Nun ist die Corona-Krise gewiss nicht mit dem Horror-Szenario von 1945 zu vergleichen. Aber es sind auch in diesem Fall wieder die Frauen, die den Laden am Laufen halten. Sie sind es doch, die mehrheitlich in den Pflegeberufen Kinder betreuen und sich um Alte und Kranke kümmern. Jetzt endlich hat man diese Arbeit als „systemrelevant“ erkannt. Gerecht bezahlt ist sie jedoch noch lange nicht! 

Corona hält ganze Familien wochenlang in ihren eigenen vier Wänden fest. Meistens managen Frauen und Mütter den Haushalt. Da gilt es, den lieben langen Tag Kleinkinder zu bespaßen, die größeren am Schul-Bildschirm anzuleiten und sich um Wäsche und Essen zu kümmern. Der Herr des Hauses verkriecht sich im Homeoffice und sollte nicht gestört werden. Frau aber auch nicht, wenn sie ebenso wie ihr Mann von zu Hause aus berufliche Arbeit erledigen muss. Als wahre Multitalente sind viele Frauen Erzieherin und Lehrerin, Köchin und Betriebswirtin in einem. Nicht zu vergessen: Da sind auch noch Tränen zu trocknen und Seelen zu streicheln.  

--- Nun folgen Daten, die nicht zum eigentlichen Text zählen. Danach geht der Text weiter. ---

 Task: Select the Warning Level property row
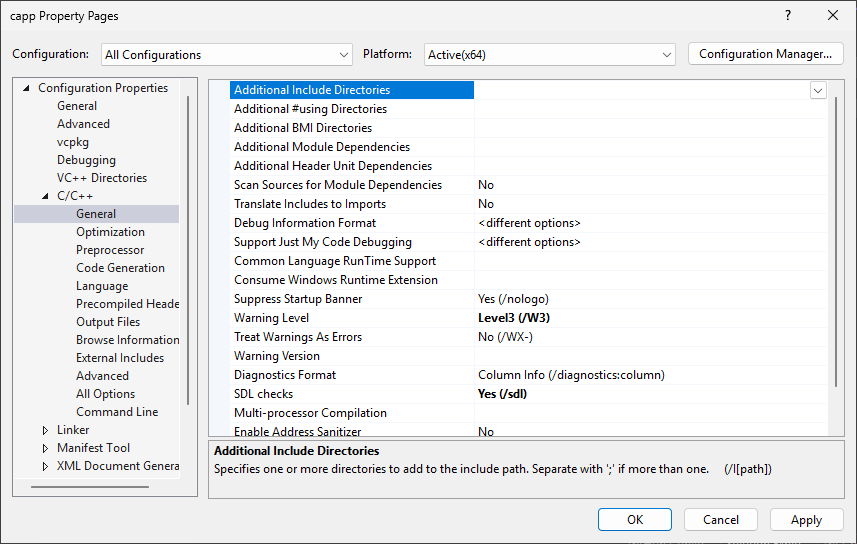tap(528, 318)
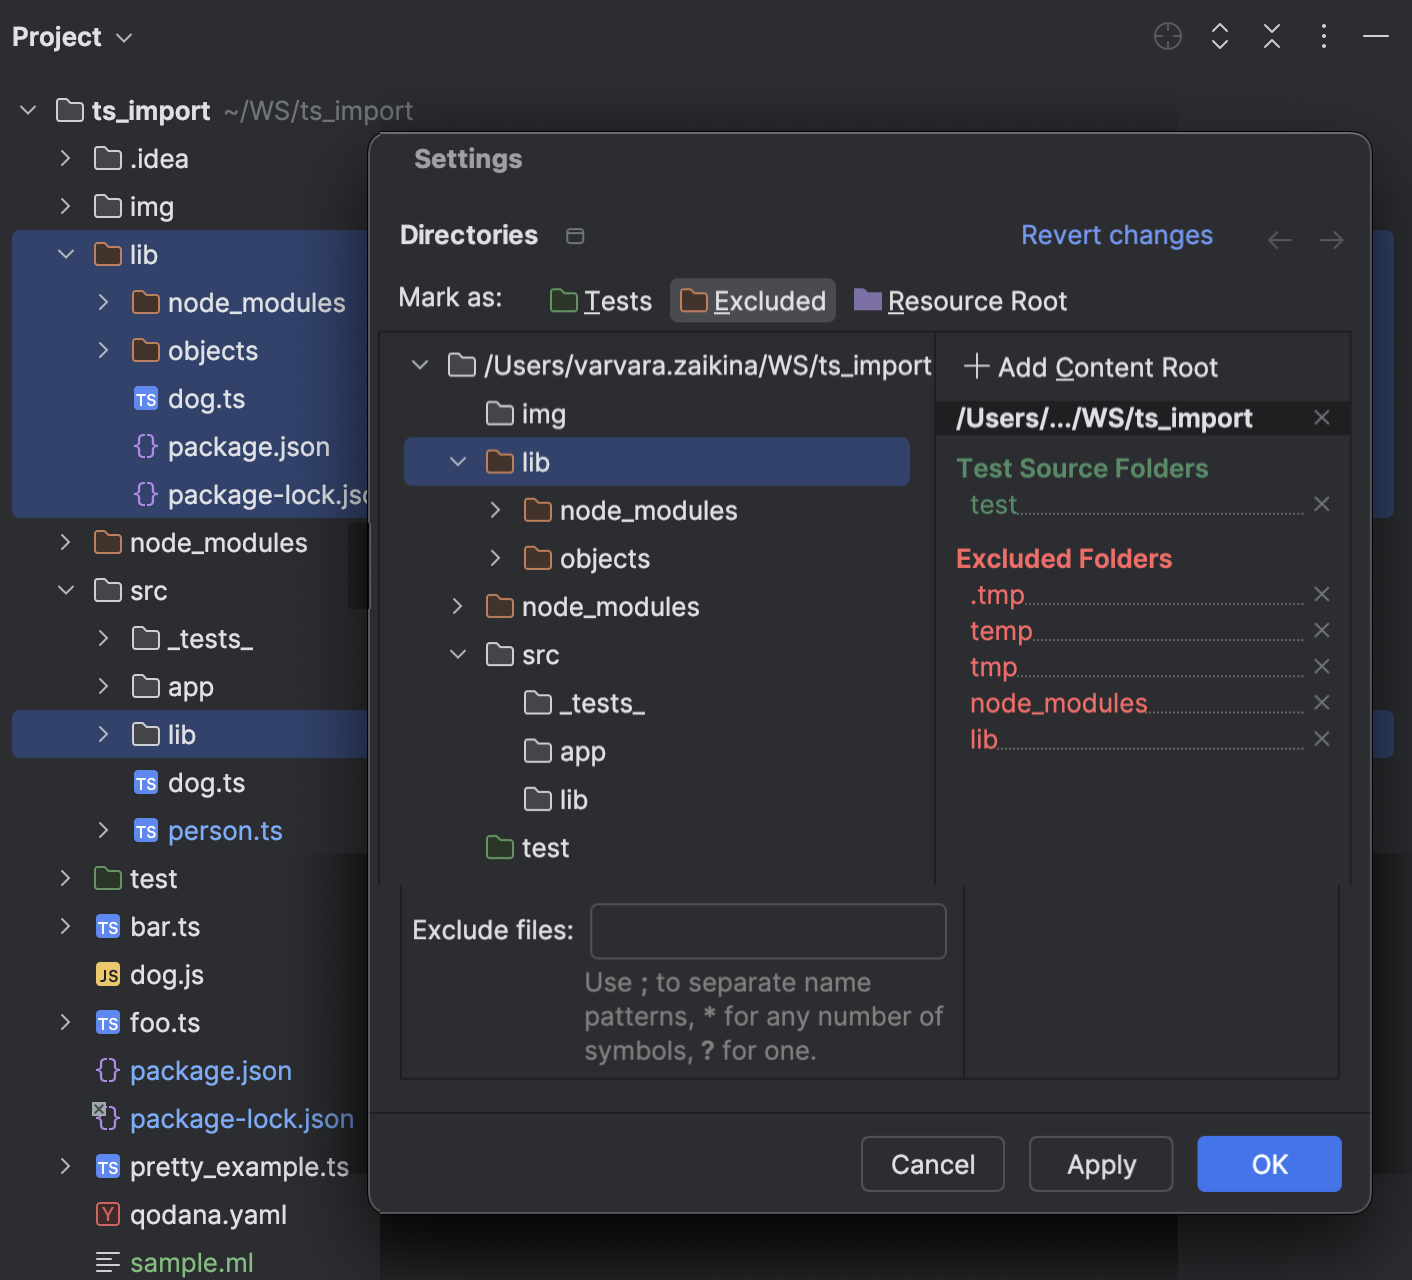Click the TypeScript icon of person.ts
1412x1280 pixels.
point(144,830)
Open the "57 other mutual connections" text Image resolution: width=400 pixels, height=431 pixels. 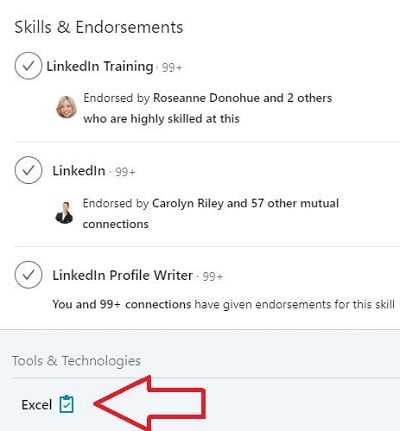(x=211, y=213)
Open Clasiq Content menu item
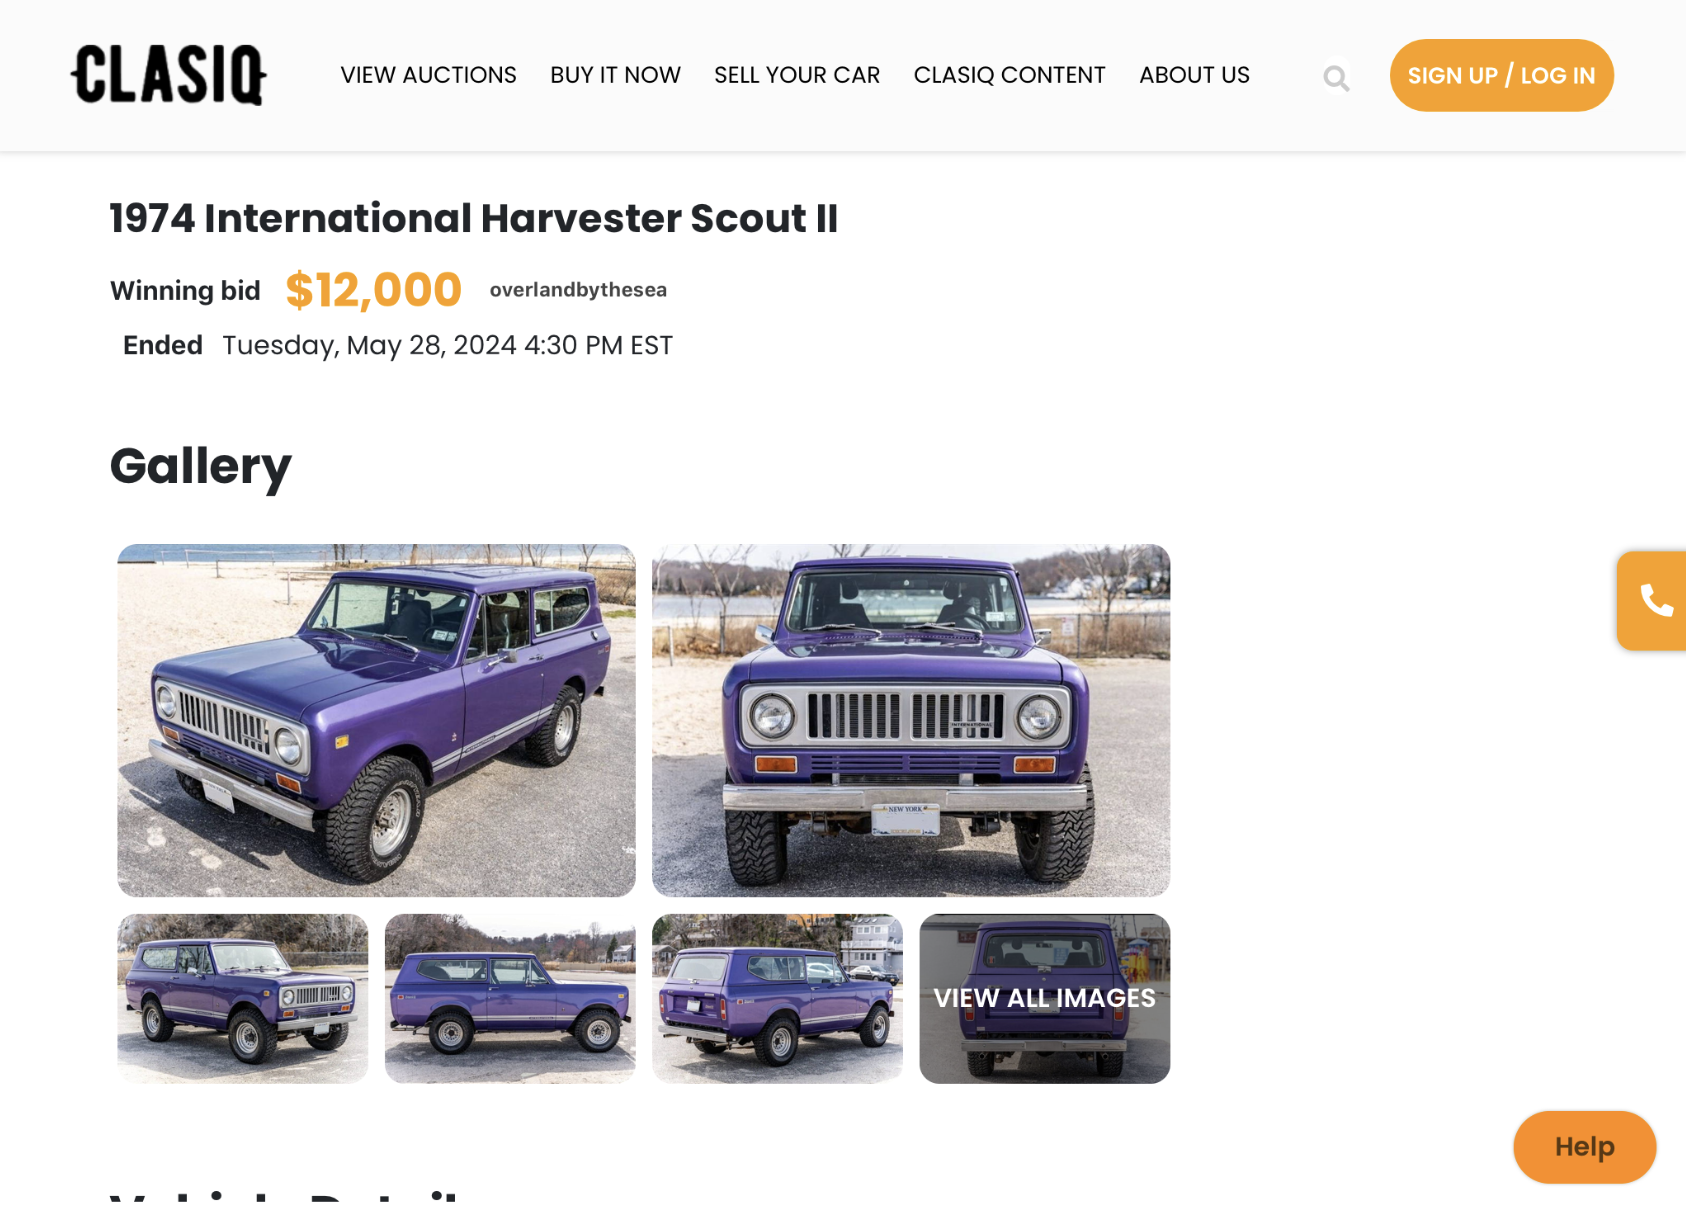This screenshot has height=1218, width=1686. pyautogui.click(x=1009, y=75)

Es wäre nicht verkehrt, man würde jetzt nach der Lockerung in jeder Familie die Rollen- und Aufgabenteilung kritisch reflektieren. Einmal mehr haben sich die Frauen als krisenfester erwiesen als die Männer. Und darum muss es endlich ein Ende haben mit ungerechter Bezahlung und der Ungleichbehandlung der Frauen. 

Wie sehr wünschte ich mir für meine Kirche, sie würde in der Gleichbehandlung der Frauen beispielhaft vorangehen. Denn ohne die Frauen wäre unsere Männerkirche längst mausetot. Darum ist es schlicht auch ein Unrecht, den Frauen die Weiheämter vorzuenthalten.